The Diabetes Prevention Program Research Group has just published one of the best studies ever on the prevention and reversal of type 2 diabetes.
They discovered that one simple, natural method, beats even the most advanced drugs to treat type 2 diabetes by far – without any complications.
In September 2015, the Diabetes Prevention Program Research Group published an extraordinary study in the British journal, the Lancet. The study was extraordinary because it followed its participants for 15 years and even managed to modify some of their lifestyles for that long.
The group wanted to find out which treatment worked best to prevent diabetes. To do this, they recruited people who were at serious risk of diabetes. They split them into three groups: one group that received no treatment, one group that received metformin, the most common drug prescribed for diabetics, and a third group that received lifestyle modification training and semiannual lifestyle reinforcement.
As you can guess, the lifestyle modification involved dietary changes and an exercise program of two and a half hours of walking per week. The dietary changes essentially included recommendations to eliminate sugar, refined oils, and refined carbohydrates, and advice to eat in a way that resembles the Mediterranean diet.

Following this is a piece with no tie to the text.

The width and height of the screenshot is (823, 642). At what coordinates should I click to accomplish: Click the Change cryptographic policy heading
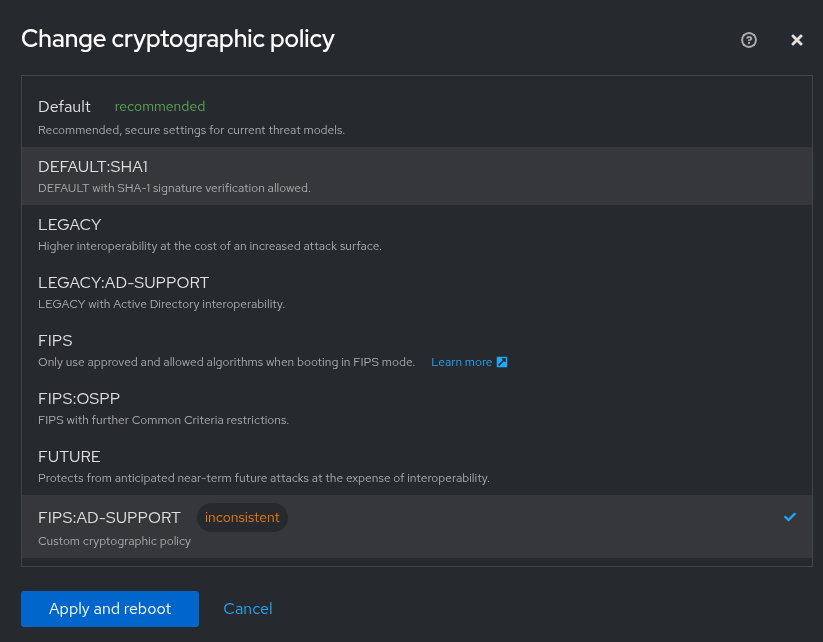(178, 39)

These were the main findings:
1. Compared with the no-treatment group, 27% fewer people in the lifestyle modification group developed type 2 diabetes.
2. Compared with the no-treatment group, 18% fewer people in the metformin group developed type 2 diabetes.

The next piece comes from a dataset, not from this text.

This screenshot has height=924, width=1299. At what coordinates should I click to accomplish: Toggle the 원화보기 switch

3. With the exception of women in the lifestyle modification group, both treatments and the no-treatment failed to prevent microvascular complications in those who developed type 2 diabetes.

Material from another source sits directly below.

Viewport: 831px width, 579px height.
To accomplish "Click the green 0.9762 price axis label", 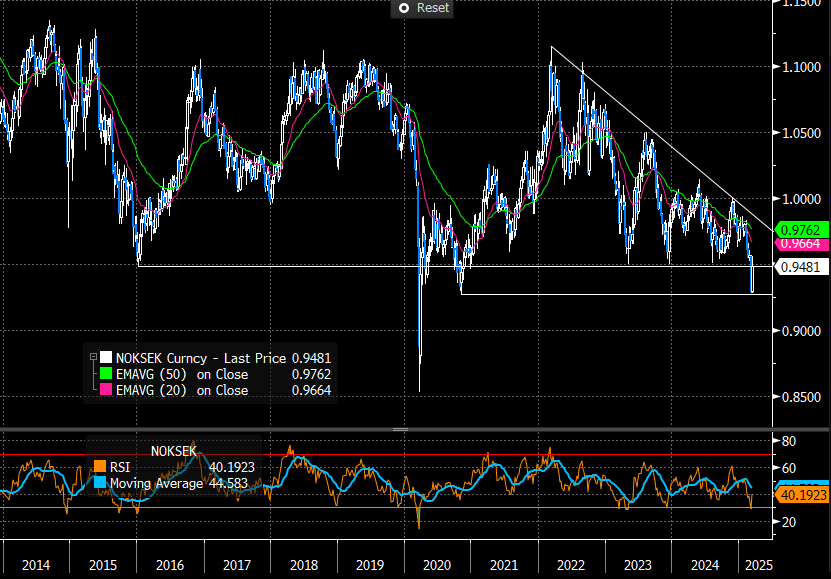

4. Those who did not develop type diabetes experienced 28% fewer microvascular complications than those who did develop it.
This is interesting for two reasons. It shows that a healthy lifestyle is more likely to prevent type 2 diabetes than the most popular drug is, and it shows that the prevention of diabetes is the only thing that can really save you from a whole host of cardiovascular events. Once you have it, it can already be too late.
Over time, the lifestyle modification became less and less effective. By year 15, 55% in the lifestyle group, 56% in the metformin group, and 62% in the placebo group developed type 2 diabetes.
The reason the lifestyle group started to fail at the end of the study is that people just stopped following the program. Their level of exercise went down and the bad diet took over.
The bottom line is that lifestyle changes are the most effective method to beat type 2 diabetes. Even the most powerful drugs (with all their side effects) don’t come close. But you must stick to the plan.
The scary thing about these last statistics is that approximately 60% of seriously at-risk people do end up developing full-blown type 2 diabetes.
You must therefore pull yourself out of not only the “diagnosed type 2 diabetes” group but out of the “risk zone” altogether. That’s the only way to free yourself for life.